I don't know for sure, but I do know the opengl implementation is so poor, it renders things wrong, shaders break, and similar code can run as much as 10 times slower if its in opengl rather than directx. The intel hardware and drivers are just geared to do directx stuff with hardly any regard to opengl. I think that at the very least, the ANGLE translation could support GL better than Intel do, and possibly the overheads might not be as awful either :P

Well to speak clear, jme is targeted more at gaming hardware, while intel chips does not really qualify as those.



Jme also uses only shader materials, XNA not as far as i know. There is your performance problem, intel shader units simply suck.
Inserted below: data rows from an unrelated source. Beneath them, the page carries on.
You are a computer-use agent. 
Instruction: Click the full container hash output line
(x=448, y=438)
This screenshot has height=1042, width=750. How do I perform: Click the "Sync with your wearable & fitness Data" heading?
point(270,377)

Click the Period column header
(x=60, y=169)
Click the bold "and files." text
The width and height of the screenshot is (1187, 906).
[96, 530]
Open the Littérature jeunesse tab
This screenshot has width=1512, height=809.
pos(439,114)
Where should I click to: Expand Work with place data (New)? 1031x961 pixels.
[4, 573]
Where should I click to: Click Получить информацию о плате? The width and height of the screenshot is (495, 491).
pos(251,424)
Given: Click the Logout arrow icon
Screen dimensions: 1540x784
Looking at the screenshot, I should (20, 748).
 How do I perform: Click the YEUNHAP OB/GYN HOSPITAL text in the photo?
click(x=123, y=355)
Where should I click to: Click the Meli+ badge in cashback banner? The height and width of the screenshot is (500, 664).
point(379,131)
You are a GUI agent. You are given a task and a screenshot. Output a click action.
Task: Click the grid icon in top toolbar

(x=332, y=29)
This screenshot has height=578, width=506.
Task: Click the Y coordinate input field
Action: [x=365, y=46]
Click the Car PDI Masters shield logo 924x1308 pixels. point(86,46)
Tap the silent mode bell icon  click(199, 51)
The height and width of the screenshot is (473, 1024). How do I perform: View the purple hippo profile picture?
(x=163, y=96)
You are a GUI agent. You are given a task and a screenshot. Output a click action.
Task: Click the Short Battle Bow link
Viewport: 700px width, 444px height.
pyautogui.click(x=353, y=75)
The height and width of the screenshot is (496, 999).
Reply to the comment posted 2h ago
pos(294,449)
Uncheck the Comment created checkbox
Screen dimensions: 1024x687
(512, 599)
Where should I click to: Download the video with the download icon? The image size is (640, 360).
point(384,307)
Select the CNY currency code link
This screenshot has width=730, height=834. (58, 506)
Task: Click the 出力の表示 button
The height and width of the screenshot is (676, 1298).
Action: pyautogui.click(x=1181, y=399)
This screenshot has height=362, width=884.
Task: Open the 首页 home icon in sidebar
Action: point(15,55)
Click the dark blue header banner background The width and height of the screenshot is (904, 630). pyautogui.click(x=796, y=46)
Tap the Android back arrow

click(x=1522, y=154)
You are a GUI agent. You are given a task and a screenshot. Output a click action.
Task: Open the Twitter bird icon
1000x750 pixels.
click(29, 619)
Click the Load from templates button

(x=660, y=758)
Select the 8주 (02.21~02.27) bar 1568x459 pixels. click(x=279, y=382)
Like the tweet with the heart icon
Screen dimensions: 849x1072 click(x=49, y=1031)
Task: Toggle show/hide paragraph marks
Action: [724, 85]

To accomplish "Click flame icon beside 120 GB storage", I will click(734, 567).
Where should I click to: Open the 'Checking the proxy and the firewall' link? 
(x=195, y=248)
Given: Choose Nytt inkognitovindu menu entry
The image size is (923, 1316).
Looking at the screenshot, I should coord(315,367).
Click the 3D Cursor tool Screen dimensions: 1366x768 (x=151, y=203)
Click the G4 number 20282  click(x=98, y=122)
If it were not a laptop i would tell you to get a real graficcard if you want to develop games, but i guess you already know that anyway.

@EmpirePhoenix said:
Well to speak clear, jme is targeted more at gaming hardware, while intel chips does not really qualify as those.

Jme also uses only shader materials, XNA not as far as i know. There is your performance problem, intel shader units simply suck.

If it were not a laptop i would tell you to get a real graficcard if you want to develop games, but i guess you already know that anyway.



Hehe, yes... unfortunately the laptop belongs to my work, and they only allow business models, and business models only contain intel sucky graphics. I will get a new laptop some day but actually low-end directx games and XNA dev stuff works fine, its just opengl that sucks so much sadly.

Well the only thingh left to you is to thread it like I thread my workpc (with a semi crappy intel card as well :().